Example of delete with embedded select
delete a
--select a.* from
from table1 a
join table 2 b on a.id = b.id
where b.somefield = 'test'
But even these techniques can't prevent all human error. A developer who doesn't understand the data may run the select and still not understand that it is deleting too many records. Running in a transaction may mean you have other problems when people forget to commit or rollback and lock up the system. Or people may put it in a transaction and still hit commit without thinking just as they would hit confirm on a message box if there was one. The best prevention is to have a way to quickly recover from errors like these. Recovery from an audit log table tends to be faster than from backups. Plus you have the advantage of being able to tell who made the error and exactly which records were affected (maybe you didn't delete the whole table but your where clause was wrong and you deleted a few wrong records.)
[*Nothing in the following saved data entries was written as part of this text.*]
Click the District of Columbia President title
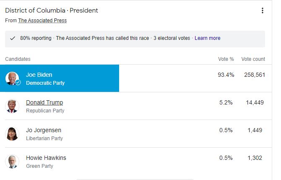This screenshot has height=180, width=281. point(52,10)
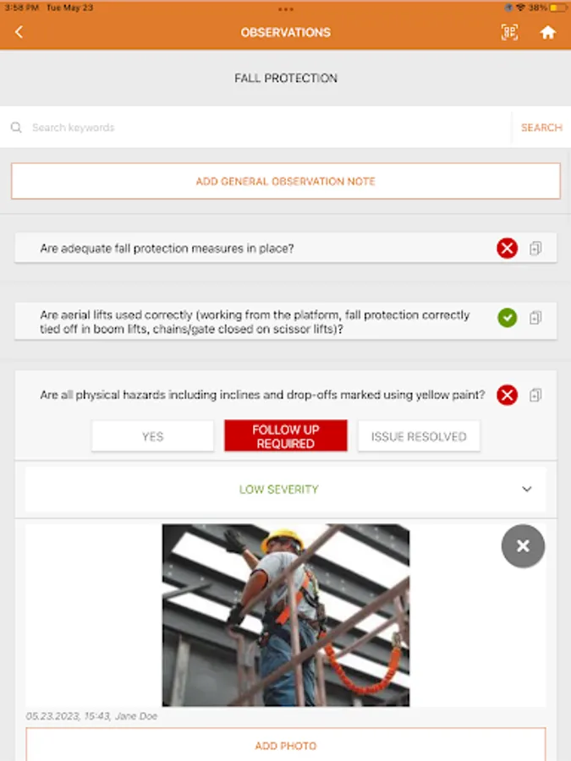Copy the physical hazards question
The width and height of the screenshot is (571, 761).
535,395
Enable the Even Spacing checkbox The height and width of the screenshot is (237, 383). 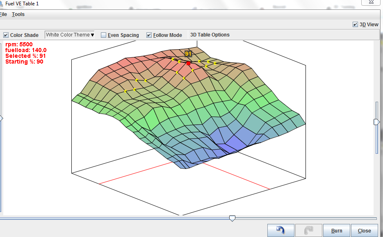(104, 35)

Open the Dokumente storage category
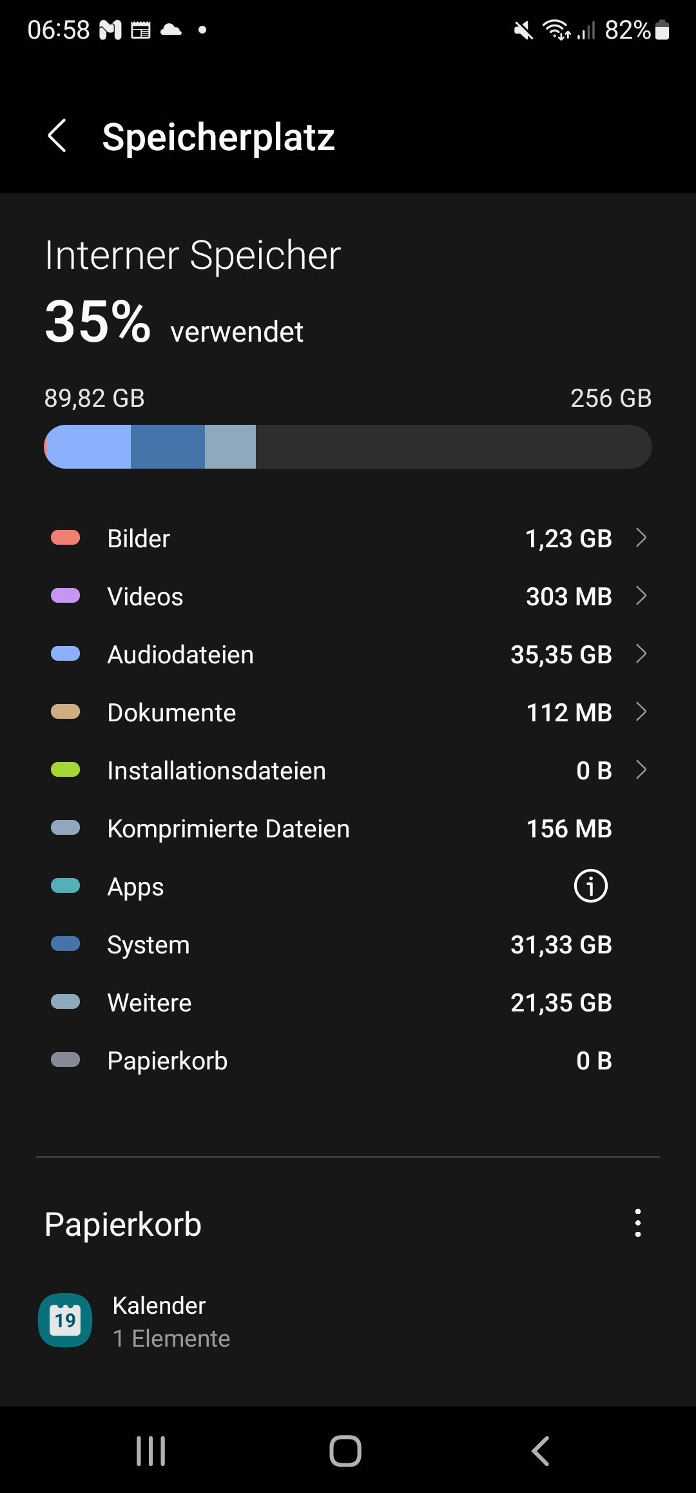[348, 712]
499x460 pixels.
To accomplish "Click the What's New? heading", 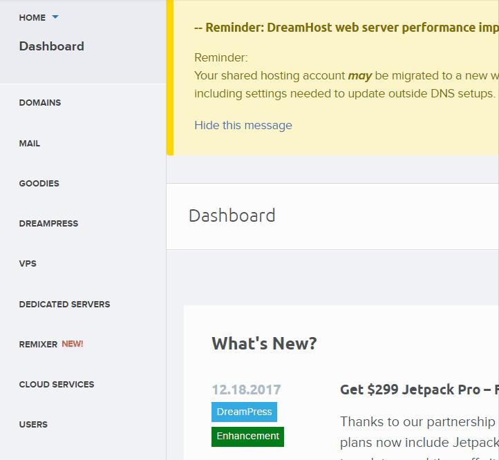I will pyautogui.click(x=264, y=343).
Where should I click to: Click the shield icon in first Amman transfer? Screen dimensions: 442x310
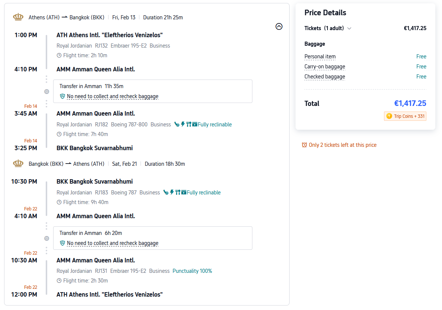(62, 96)
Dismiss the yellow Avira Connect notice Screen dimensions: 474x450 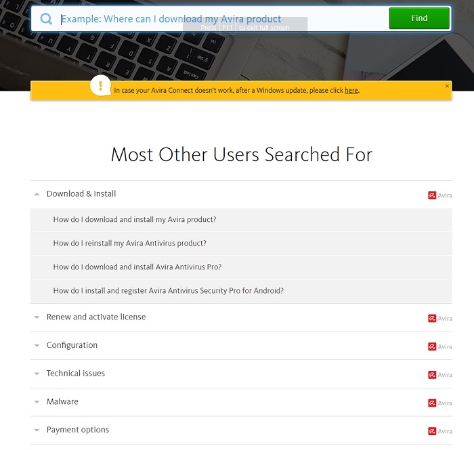click(x=447, y=86)

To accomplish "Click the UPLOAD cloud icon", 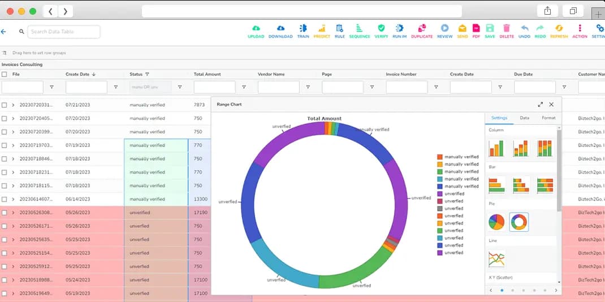I will [256, 28].
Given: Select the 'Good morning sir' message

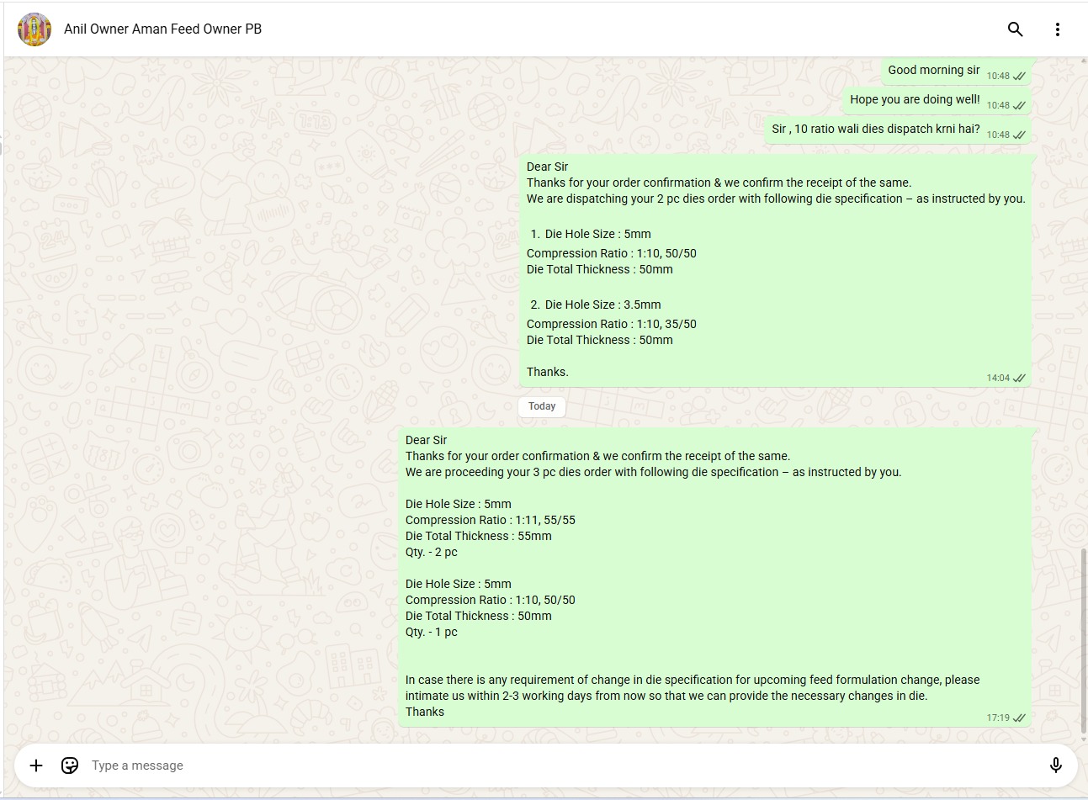Looking at the screenshot, I should coord(933,71).
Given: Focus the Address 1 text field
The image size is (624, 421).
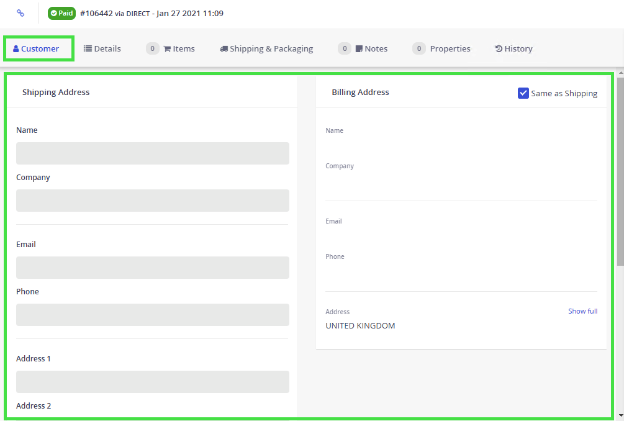Looking at the screenshot, I should 152,382.
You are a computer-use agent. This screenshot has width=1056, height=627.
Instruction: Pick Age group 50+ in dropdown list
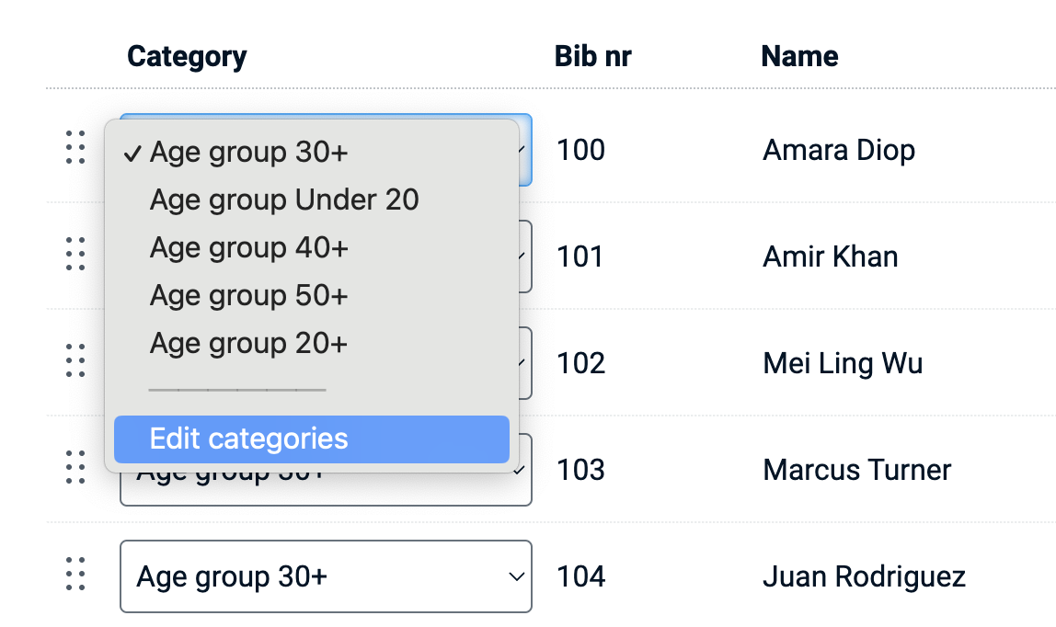click(248, 295)
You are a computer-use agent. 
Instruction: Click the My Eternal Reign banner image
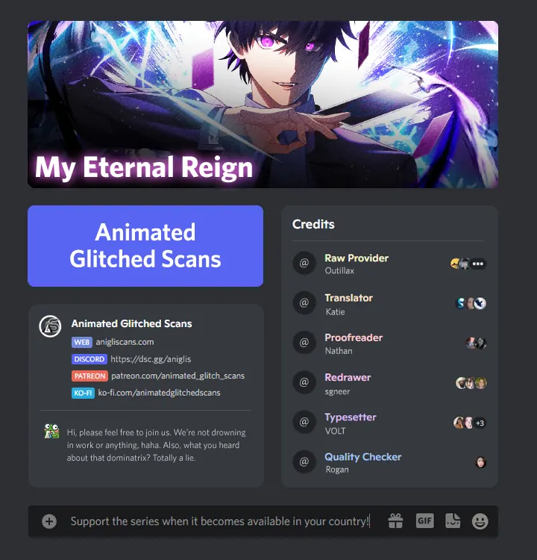pyautogui.click(x=263, y=105)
For the most part, production data should not be changed on the fly. You should script the change and check it on dev first. Then on prod, all you have to do is run the script with no changes rather than highlighting and running little pieces one at a time. Now inthe real world this isn't always possible as sometimes you are fixing something broken only on prod that needs to be fixed now (for instance when none of your customers can log in because critical data got deleted). In a case like this, you may not have the luxury of reproducing the problem first on dev and then writing the fix. When you have these types of problems, you may need to fix directly on prod and you should have only dbas or database analysts, or configuration managers or others who are normally responsible for data on the prod do the fix not a developer. Developers in general should not have access to prod.
That is why I believe you should always:
1 Use stored procedures that are tested on a dev database before deploying to production
2 Select the data before deletion
3 Screen developers using an interview and performance evaluation process :)
4 Base performance evaluation on how many database tables they do/do not delete
5 Treat production data as if it were poisonous and be very afraid
So for the second day in a row, someone has wiped out an entire table of data as opposed to the one row they were trying to delete because they didn't have the qualified where clause
Probably the only solution will be to replace someone with someone else ;). Otherwise they will always find their workaround
Eventually restrict the database access for that person and provide them with the stored procedure that takes the parameter used in the where clause and grant them access to execute that stored procedure.
Put on your best Trogdor and Burninate until they learn to put in the WHERE clause.
The best advice is to get the muckety-mucks that are mucking around in the database to use transactions when testing. It goes a long way towards preventing "whoops" moments. The caveat is that now you have to tell them to COMMIT or ROLLBACK because for sure they're going to lock up your DB at least once.
Lock it down:
REVOKE delete rights on all your tables.
Put in an audit trigger and audit table.
Create parametrized delete SPs and only give rights to execute on an as needed basis.
Isn't there a way to give users the results they need without providing raw access to SQL? If you at least had a separate entry box for "WHERE", you could default it to "WHERE 1 = 0" or something.
I think there must be a way to back these out of the transaction journaling, too. But probably not without rolling everything back, and then selectively reapplying whatever came after the fatal mistake.
Another ugly option is to create a trigger to write all DELETEs (maybe over some minimum number of records) to a log table.